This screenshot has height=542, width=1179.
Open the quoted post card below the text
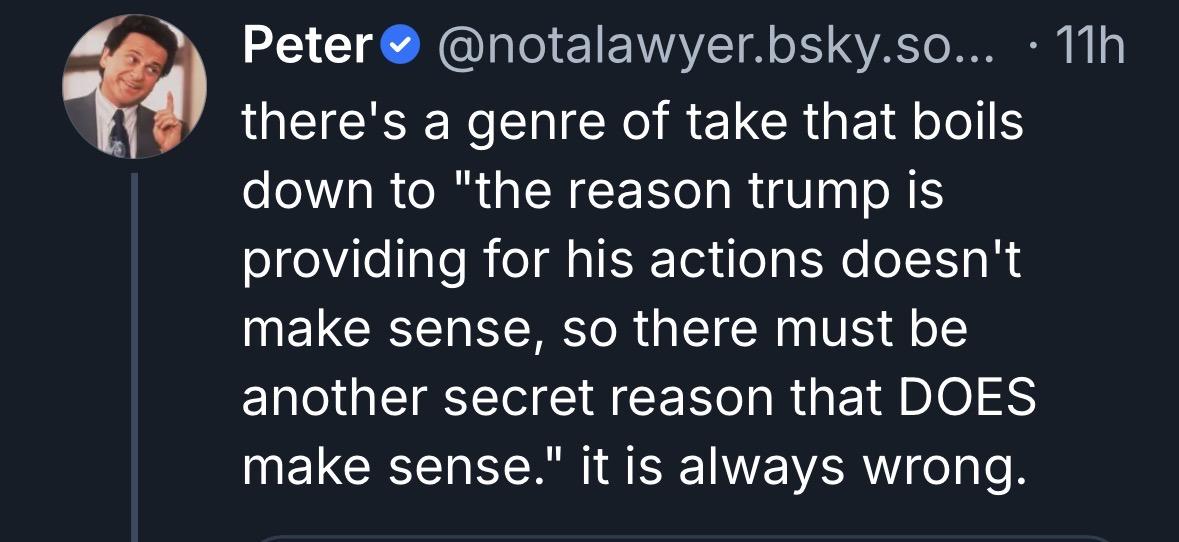tap(700, 536)
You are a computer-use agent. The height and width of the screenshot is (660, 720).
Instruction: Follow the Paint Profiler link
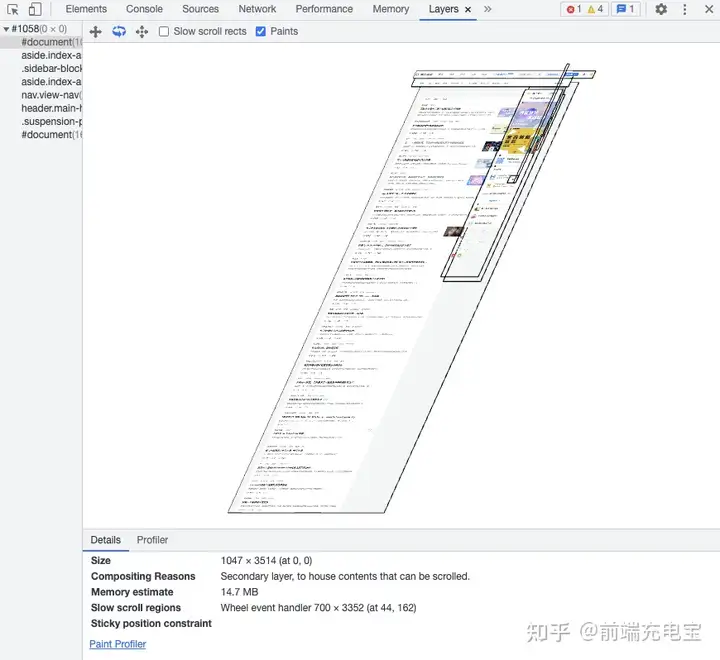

::::::::

#### EXERCISE REQUIREMENTS
Write out the lines above as a JSON list of strings, one string for each line, skipping any blank lines. Leave the pictures out.

#### RESULT OF THE EXERCISE
[
  "This screenshot has height=542, width=1179.",
  "Open the quoted post card below the text",
  "tap(700, 536)",
  "You are a computer-use agent. The height and width of the screenshot is (660, 720).",
  "Instruction: Follow the Paint Profiler link"
]